## Work to be completed
All lines in the data that hold the word "vendimia" need copying.

Stored entries:
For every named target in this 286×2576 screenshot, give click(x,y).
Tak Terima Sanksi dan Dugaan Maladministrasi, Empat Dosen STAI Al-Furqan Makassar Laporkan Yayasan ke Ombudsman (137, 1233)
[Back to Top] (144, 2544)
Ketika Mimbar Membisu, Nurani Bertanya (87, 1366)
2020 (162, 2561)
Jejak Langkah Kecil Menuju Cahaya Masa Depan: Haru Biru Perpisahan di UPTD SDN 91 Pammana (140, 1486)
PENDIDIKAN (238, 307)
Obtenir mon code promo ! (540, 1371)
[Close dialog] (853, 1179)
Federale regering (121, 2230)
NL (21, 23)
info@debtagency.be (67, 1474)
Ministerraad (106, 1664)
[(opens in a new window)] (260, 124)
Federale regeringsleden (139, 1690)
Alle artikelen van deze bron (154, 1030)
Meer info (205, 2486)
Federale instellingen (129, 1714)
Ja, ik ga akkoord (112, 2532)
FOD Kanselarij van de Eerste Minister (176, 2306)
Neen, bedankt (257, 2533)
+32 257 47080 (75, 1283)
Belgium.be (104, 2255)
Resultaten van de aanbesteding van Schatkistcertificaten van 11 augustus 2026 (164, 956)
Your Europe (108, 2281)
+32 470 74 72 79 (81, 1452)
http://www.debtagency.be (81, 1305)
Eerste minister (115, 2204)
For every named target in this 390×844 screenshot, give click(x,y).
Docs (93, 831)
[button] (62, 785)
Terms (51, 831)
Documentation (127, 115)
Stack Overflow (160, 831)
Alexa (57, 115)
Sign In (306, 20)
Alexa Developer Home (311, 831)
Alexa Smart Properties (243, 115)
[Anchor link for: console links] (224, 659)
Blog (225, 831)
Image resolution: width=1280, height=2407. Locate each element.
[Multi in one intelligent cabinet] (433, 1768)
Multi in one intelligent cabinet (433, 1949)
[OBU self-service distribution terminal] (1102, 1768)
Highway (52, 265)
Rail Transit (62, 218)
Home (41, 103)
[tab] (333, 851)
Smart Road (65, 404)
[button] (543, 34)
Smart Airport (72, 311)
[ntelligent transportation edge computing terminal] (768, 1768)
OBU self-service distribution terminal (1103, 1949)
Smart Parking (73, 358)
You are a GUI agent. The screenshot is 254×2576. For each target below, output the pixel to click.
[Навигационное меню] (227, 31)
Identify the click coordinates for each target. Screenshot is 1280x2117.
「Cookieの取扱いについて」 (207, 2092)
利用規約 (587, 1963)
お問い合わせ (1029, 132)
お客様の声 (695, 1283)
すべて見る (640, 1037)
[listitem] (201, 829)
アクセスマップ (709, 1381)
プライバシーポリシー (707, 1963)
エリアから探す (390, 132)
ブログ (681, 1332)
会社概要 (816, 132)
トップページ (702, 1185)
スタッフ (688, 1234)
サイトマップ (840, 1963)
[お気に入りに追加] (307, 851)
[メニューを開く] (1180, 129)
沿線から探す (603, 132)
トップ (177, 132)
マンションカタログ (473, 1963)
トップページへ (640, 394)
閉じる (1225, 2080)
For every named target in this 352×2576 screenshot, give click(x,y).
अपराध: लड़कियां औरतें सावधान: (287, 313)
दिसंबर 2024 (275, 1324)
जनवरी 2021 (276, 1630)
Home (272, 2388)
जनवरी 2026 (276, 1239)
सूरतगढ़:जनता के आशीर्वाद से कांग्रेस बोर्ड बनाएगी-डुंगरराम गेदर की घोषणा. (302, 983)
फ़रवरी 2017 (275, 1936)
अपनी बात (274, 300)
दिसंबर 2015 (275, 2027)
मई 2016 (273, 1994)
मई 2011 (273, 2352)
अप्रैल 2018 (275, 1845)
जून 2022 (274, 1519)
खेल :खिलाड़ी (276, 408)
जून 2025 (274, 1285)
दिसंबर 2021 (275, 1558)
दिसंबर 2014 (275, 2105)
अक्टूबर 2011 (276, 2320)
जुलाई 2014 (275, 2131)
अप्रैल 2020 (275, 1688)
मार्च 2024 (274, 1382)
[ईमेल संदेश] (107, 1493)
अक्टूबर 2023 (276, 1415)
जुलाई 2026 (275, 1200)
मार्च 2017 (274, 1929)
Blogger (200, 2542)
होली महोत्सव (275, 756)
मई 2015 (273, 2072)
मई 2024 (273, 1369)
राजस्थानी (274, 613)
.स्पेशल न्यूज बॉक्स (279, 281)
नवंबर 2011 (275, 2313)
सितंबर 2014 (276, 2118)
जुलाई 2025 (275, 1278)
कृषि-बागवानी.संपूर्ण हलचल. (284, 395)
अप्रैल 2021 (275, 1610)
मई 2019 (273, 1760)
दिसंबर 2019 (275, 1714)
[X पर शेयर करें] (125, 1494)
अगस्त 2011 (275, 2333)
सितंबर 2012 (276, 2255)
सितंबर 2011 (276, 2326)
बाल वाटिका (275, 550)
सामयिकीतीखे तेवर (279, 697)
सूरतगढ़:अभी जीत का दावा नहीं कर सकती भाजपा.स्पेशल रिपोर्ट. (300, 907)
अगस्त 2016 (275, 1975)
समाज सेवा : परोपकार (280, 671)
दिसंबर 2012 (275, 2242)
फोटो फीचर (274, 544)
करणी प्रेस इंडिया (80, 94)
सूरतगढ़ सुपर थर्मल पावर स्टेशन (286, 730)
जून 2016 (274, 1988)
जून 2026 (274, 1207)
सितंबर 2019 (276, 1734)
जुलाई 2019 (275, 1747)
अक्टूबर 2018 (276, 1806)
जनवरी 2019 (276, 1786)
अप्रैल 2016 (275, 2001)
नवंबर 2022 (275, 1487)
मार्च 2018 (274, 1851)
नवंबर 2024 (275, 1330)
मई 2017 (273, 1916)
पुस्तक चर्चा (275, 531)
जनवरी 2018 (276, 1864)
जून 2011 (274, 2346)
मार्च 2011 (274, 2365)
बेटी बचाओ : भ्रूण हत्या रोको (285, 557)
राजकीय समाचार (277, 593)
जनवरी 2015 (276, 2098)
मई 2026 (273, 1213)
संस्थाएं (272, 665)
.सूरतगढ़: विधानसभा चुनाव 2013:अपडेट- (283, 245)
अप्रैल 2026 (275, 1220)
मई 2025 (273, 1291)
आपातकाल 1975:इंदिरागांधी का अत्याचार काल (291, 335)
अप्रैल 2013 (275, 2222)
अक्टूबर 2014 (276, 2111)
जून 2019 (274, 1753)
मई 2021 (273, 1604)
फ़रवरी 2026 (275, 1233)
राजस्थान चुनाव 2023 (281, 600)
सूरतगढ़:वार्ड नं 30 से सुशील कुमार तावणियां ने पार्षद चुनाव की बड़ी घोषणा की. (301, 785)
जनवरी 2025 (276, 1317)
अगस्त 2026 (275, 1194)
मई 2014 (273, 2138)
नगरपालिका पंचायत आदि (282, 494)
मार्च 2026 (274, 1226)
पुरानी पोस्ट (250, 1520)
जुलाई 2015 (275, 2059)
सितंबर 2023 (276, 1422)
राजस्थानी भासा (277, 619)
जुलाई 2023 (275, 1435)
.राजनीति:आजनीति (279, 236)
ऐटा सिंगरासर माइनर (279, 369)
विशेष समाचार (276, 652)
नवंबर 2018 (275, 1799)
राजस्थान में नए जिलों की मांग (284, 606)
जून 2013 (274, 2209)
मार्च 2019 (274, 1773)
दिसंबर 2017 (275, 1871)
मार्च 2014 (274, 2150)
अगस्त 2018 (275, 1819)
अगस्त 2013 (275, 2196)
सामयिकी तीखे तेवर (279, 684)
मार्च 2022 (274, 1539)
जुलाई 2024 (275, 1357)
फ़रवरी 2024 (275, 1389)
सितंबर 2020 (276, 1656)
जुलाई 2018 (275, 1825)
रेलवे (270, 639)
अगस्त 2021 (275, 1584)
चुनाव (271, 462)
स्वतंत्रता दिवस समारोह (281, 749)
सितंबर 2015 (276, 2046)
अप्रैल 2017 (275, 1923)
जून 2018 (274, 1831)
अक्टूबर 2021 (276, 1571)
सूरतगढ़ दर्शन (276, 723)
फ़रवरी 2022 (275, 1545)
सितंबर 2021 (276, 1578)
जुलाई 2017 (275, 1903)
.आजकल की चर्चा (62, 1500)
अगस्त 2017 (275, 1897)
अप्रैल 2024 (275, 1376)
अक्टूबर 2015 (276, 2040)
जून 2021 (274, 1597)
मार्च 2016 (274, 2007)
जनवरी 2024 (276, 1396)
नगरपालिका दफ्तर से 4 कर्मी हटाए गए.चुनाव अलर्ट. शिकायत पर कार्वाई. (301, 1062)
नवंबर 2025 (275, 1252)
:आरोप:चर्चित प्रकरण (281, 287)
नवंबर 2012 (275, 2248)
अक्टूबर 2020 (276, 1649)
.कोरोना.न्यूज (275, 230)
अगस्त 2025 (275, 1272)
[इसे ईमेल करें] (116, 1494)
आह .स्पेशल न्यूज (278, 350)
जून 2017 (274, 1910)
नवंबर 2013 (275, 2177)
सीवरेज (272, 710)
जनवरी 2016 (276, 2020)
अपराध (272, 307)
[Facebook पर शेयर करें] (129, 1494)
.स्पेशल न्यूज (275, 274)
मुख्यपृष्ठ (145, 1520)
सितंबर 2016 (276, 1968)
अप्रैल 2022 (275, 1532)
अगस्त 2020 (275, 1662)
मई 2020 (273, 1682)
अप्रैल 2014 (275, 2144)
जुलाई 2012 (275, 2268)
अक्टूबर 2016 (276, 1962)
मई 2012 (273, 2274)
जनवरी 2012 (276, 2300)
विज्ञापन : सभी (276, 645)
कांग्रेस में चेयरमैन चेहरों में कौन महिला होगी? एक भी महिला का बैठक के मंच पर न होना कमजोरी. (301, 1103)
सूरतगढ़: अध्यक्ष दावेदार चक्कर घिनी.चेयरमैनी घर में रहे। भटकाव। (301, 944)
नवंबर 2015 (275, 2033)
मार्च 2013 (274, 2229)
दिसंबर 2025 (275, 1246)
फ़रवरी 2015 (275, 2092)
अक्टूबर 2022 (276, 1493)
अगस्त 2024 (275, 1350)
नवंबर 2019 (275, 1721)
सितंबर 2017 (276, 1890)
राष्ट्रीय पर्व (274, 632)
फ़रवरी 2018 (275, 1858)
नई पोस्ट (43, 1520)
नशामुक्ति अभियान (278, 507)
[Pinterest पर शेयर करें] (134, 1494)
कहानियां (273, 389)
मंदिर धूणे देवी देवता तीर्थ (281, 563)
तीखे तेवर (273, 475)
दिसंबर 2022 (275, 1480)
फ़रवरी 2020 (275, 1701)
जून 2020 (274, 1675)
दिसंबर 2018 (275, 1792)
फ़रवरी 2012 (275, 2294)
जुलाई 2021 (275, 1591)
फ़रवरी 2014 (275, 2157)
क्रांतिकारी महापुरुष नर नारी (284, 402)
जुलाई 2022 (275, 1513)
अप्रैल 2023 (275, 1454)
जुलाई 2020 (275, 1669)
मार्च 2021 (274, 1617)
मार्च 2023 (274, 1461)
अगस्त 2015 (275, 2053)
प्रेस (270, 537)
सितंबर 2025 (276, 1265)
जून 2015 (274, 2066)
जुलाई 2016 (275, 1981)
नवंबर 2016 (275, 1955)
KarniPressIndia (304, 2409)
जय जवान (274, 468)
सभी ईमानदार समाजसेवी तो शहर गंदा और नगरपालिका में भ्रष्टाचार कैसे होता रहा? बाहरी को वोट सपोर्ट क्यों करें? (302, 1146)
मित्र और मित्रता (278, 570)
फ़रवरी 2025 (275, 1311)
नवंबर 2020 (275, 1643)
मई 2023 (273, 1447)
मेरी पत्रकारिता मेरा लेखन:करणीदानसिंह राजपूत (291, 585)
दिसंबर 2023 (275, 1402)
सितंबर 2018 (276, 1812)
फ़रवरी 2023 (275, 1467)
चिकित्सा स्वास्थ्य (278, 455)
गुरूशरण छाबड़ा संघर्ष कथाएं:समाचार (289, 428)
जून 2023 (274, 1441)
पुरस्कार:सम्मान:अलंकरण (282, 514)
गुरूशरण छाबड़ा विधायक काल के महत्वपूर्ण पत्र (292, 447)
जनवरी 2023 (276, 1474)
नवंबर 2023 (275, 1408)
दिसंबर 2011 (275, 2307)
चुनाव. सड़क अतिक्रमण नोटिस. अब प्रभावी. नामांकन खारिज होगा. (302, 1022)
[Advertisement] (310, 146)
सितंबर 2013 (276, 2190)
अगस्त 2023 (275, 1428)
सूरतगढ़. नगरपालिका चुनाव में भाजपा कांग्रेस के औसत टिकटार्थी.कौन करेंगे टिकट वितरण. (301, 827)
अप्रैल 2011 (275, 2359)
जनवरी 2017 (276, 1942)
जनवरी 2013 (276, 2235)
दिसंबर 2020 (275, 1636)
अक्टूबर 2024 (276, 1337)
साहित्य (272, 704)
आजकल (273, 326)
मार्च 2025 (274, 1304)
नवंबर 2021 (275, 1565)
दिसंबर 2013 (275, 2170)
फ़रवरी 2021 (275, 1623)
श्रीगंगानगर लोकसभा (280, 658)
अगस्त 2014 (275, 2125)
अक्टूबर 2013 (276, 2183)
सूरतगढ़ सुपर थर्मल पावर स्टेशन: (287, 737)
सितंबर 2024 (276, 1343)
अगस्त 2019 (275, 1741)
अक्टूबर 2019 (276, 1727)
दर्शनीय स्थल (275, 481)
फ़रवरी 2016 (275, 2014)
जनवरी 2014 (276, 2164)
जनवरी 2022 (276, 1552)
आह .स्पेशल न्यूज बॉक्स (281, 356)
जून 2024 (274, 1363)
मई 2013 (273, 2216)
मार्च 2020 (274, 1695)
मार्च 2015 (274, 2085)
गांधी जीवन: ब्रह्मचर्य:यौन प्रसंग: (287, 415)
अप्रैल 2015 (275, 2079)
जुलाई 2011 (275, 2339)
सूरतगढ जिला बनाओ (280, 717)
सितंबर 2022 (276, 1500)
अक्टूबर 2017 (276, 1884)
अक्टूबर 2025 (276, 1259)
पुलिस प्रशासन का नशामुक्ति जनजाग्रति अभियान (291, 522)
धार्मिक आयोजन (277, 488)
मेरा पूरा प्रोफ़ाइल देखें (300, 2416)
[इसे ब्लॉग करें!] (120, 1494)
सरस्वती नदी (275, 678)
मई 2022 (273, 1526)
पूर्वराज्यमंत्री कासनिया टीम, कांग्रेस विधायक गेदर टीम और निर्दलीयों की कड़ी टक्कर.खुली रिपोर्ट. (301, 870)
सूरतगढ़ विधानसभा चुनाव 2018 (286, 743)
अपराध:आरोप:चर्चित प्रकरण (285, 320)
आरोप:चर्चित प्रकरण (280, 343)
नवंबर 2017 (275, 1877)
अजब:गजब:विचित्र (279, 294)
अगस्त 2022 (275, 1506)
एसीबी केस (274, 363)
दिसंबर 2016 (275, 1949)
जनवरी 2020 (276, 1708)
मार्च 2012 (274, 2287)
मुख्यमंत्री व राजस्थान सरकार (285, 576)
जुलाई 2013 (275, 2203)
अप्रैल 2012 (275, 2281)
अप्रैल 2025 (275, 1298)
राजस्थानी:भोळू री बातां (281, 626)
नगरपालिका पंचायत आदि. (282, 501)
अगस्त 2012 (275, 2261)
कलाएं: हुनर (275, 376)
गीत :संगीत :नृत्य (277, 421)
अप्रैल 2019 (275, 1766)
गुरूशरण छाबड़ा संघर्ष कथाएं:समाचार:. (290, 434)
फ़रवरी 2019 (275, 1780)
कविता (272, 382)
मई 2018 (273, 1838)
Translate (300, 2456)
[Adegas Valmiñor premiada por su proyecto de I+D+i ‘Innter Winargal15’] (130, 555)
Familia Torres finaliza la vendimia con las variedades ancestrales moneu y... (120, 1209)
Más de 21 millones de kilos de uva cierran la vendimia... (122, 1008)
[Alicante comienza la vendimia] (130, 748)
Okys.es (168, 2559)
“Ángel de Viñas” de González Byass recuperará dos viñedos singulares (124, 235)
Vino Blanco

## Result
Familia Torres finaliza la vendimia con las variedades ancestrales moneu y... (120, 1209)
Más de 21 millones de kilos de uva cierran la vendimia... (122, 1008)
[Alicante comienza la vendimia] (130, 748)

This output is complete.